Document extract:

##########

Thomas Watkiss - Ancestor - Phase I: Silence

CD, The Seventh Media, 2008
www.thomaswatkiss.net

A visual artist and experimental composer, Thomas Watkiss brings a distinct iconographic perspective to his sound projects. The layered, fluctuating and circular drones that compose “Ancestor: Phase 1 – Silence” often form oppressive patterns, the compositions themselves giving an undersea sense, or perhaps even more claustrophobically, under ice. The repetitive subsiding and resurging droning tones comprise the strongest thematic element of the album, not unlike the heavy atmospherics and corresponding crackling noise one might associate with glacial movements. Watkiss owes his experimental sound bent and gradual song structure not only to dark ambient orchestrations, but also to extremely decelerated grind-cum-shoegazing density and minimalism.
According to Watkiss’ website, “Silence” commences a “three-part series of albums combining ambient synthesis with drone-riffing and textural sonic landscapes over photographic themes.” It merges ambient passages with drone constructions and found sounds, adding a self-described “aftertaste of slow heavy metal” (an infusion more in line with doom and post-metal) to the snail’s-paced mix. “Extinct” is the most obvious example of this claim, its plodding advance and retreat of drone layers cut through with fine drilling tones that, in the final minutes, transform into a dominant, heavily distorted guitar. Other instances are subtler, and this is where Watkiss succeeds. “Two Stone Circles” features a stifling pulse that builds in intensity, joined by a stygian bass drone and later followed by a buzzing treble layer, just before everything drops away. “Harvest” spins extended orchestral tones above deep, unsettling chimes, and “Silence/Fall” makes slow thrusts in differing chords, tones reminiscent of wind instruments, while a horde of metallic insects scuttles underneath.

##########

Source material:
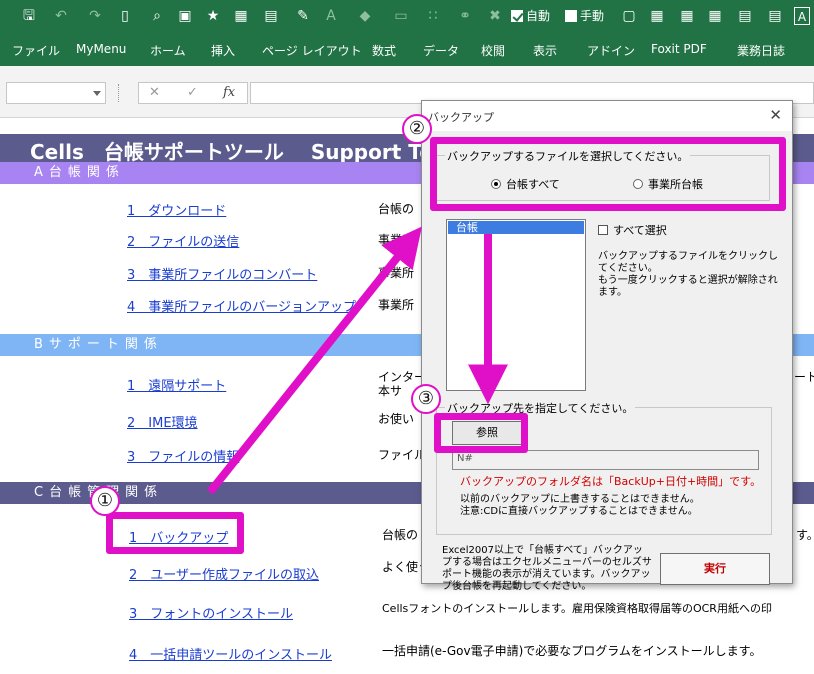 This screenshot has height=674, width=814. I want to click on execute-button: 実行, so click(715, 569).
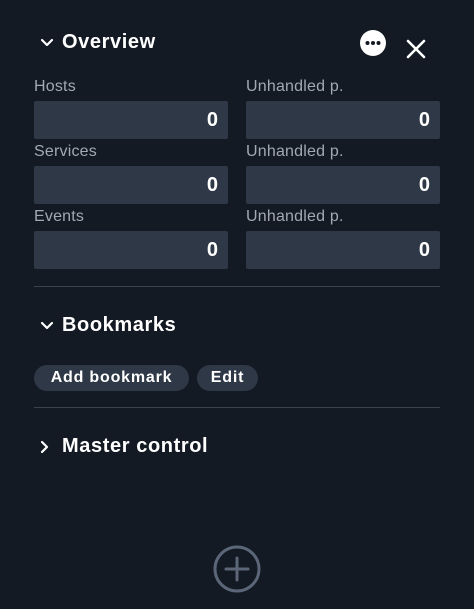 The height and width of the screenshot is (609, 474). I want to click on services-unhandled-count: 0, so click(343, 185).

##########

Task: Shorten the paragraph of the album review that begins "A visual artist and experimental composer" to a few sentences, keeping its main facts. The listing isn't needed here.

Written solution: Thomas Watkiss, a visual artist and experimental composer, brings an iconographic view to his sound work. On "Ancestor: Phase 1 – Silence," layered, circling drones form oppressive patterns that feel like being undersea, or even under ice. Their repeated fading and swelling is the album's strongest theme and recalls the heavy atmosphere and crackling noise of moving glaciers. His experimental sound and slow song structure draw on dark ambient music and on very slowed-down, dense, minimal grind and shoegaze.